▶ _WHAT TO WORK ON_
Starting at the row that contains "You are a GUI" and ending at the row that contains "農学研究科 (285, 110)", write out those rows again with their requests, offsetting every coordinate in the answers by adding 9.

▶ _DATASET ROWS_
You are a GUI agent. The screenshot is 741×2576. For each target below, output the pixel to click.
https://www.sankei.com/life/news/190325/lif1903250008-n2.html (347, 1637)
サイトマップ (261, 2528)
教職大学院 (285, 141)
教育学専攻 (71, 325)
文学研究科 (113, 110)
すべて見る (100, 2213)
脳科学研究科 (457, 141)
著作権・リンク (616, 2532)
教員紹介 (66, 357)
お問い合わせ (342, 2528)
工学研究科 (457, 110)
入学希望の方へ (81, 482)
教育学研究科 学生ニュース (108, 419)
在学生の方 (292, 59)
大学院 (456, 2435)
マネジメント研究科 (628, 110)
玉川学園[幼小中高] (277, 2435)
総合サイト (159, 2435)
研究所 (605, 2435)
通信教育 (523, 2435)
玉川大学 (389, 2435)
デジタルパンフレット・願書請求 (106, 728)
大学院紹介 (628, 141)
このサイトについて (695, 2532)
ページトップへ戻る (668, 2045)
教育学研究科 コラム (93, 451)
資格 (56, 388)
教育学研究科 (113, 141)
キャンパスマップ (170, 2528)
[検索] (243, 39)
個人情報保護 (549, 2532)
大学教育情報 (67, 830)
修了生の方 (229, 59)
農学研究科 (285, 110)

* * *

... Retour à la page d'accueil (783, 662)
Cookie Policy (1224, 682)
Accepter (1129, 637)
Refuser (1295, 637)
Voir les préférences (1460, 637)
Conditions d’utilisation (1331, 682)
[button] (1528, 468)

▶ _FINISHED EXERCISE_
You are a GUI agent. The screenshot is 741×2576. For each target below, output the pixel to click.
https://www.sankei.com/life/news/190325/lif1903250008-n2.html (356, 1646)
サイトマップ (270, 2537)
教職大学院 (294, 150)
教育学専攻 (80, 334)
文学研究科 (122, 119)
すべて見る (109, 2222)
脳科学研究科 (466, 150)
著作権・リンク (625, 2541)
教員紹介 (75, 366)
お問い合わせ (351, 2537)
工学研究科 (466, 119)
入学希望の方へ (90, 491)
教育学研究科 学生ニュース (117, 428)
在学生の方 (301, 68)
大学院 (465, 2444)
マネジメント研究科 (637, 119)
玉川学園[幼小中高] (286, 2444)
総合サイト (168, 2444)
研究所 (614, 2444)
通信教育 (532, 2444)
玉川大学 (398, 2444)
デジタルパンフレット・願書請求 (115, 737)
大学院紹介 (637, 150)
このサイトについて (704, 2541)
ページトップへ戻る (677, 2054)
教育学研究科 コラム (102, 460)
資格 (65, 397)
教育学研究科 (122, 150)
キャンパスマップ (179, 2537)
[検索] (252, 48)
個人情報保護 (558, 2541)
大学教育情報 (76, 839)
修了生の方 (238, 68)
農学研究科 (294, 119)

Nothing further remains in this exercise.